Pour les passages orchestraux chargés, le CD 5.3 ne se laisse pas impressionner par les difficultés d’une masse orchestrale qui monte en régime. Tout est distinct à l’écoute, ainsi les violons s’envolent littéralement, et les coups de cymbale sont d’une netteté extraordinaire. Un excellent point aussi pour la restitution des instruments à bois : hautbois, chalémie, et basson qui flirtent avec la perfection – pour qui connaît bien ces instruments. Les puristes seront sensibles à l’éclat des applaudissements qui font preuve d’un beau sens du réalisme.

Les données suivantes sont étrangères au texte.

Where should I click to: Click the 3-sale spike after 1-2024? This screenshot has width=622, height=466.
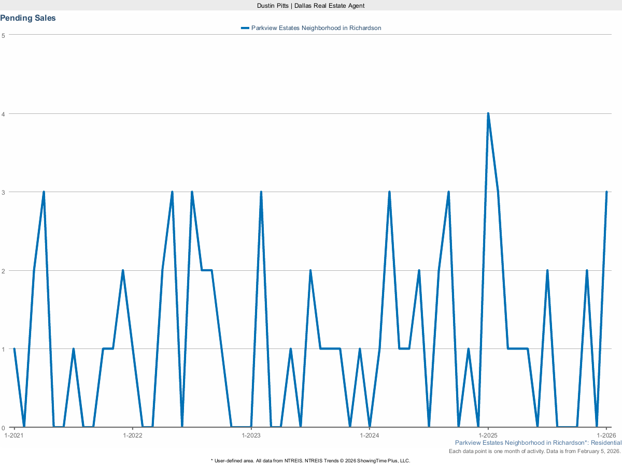(389, 192)
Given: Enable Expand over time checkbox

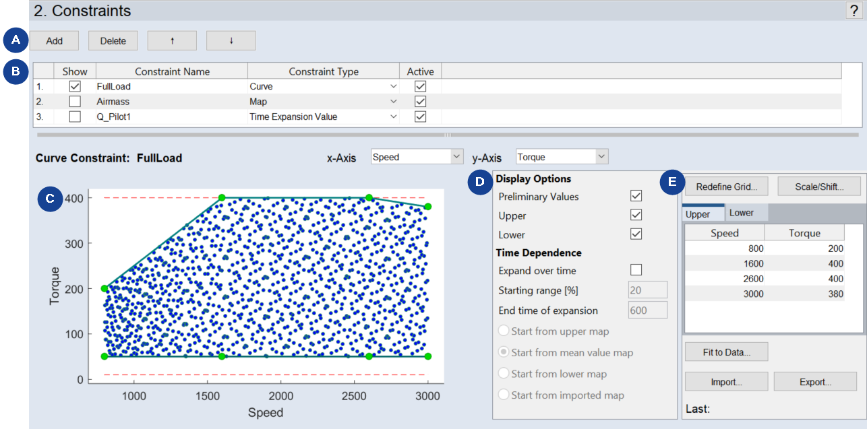Looking at the screenshot, I should 636,270.
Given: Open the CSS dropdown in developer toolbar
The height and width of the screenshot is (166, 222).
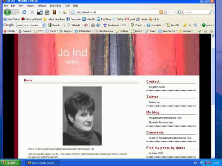Looking at the screenshot, I should (x=39, y=31).
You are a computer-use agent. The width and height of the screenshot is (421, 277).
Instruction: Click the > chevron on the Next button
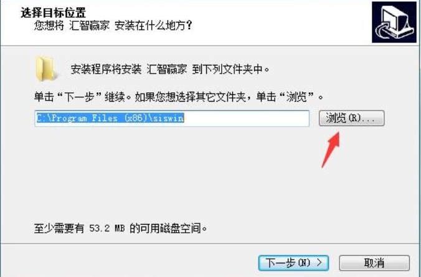[x=319, y=262]
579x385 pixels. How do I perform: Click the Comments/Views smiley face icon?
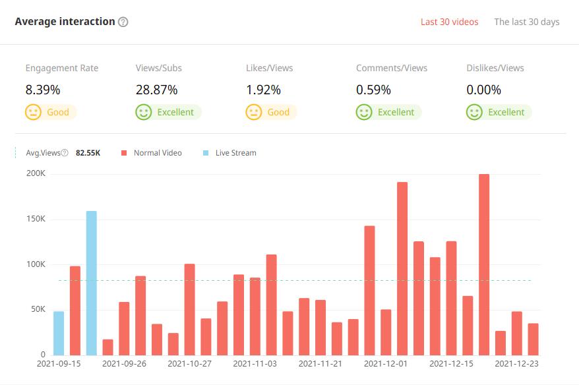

Test N° 3 : Jazz et Musique Orchestrale

Sur de la musique de jazz, avec l’écoute du CD COLLABORATION interprété par The Modern Jazz Quartet with L. Almeida, le CD 5.3 confirme les innombrables qualités musicales déjà évoquées avec l’amplificateur intégré Moon 5.3.
Sur l’extrait Valéria, on ne pourra que rester muet d’admiration devant le jeu de contrebasse plein de vivacité qui nous est proposé. Sans pour autant explorer des sons abyssaux, il faut se rendre à l’évidence, la contrebasse descend à des fréquences réalistes, mais prend aussi une dimension réelle. Par ailleurs, la restitution de la ligne mélodique de l’instrument est d’une magnifique lisibilité, et d’une rare précision.
La même remarque s’applique au jeu du piano qui délivre une sonorité pleine de nuances, avec un  » coffre  » d’une très belle ampleur. Les attaques sont franches et massives quand cela devient nécessaire. Par ailleurs, aucun débordement n’est à déplorer ou à redouter, le CD 5.3 sait rester serein en toute circonstance et n’en rajoute jamais.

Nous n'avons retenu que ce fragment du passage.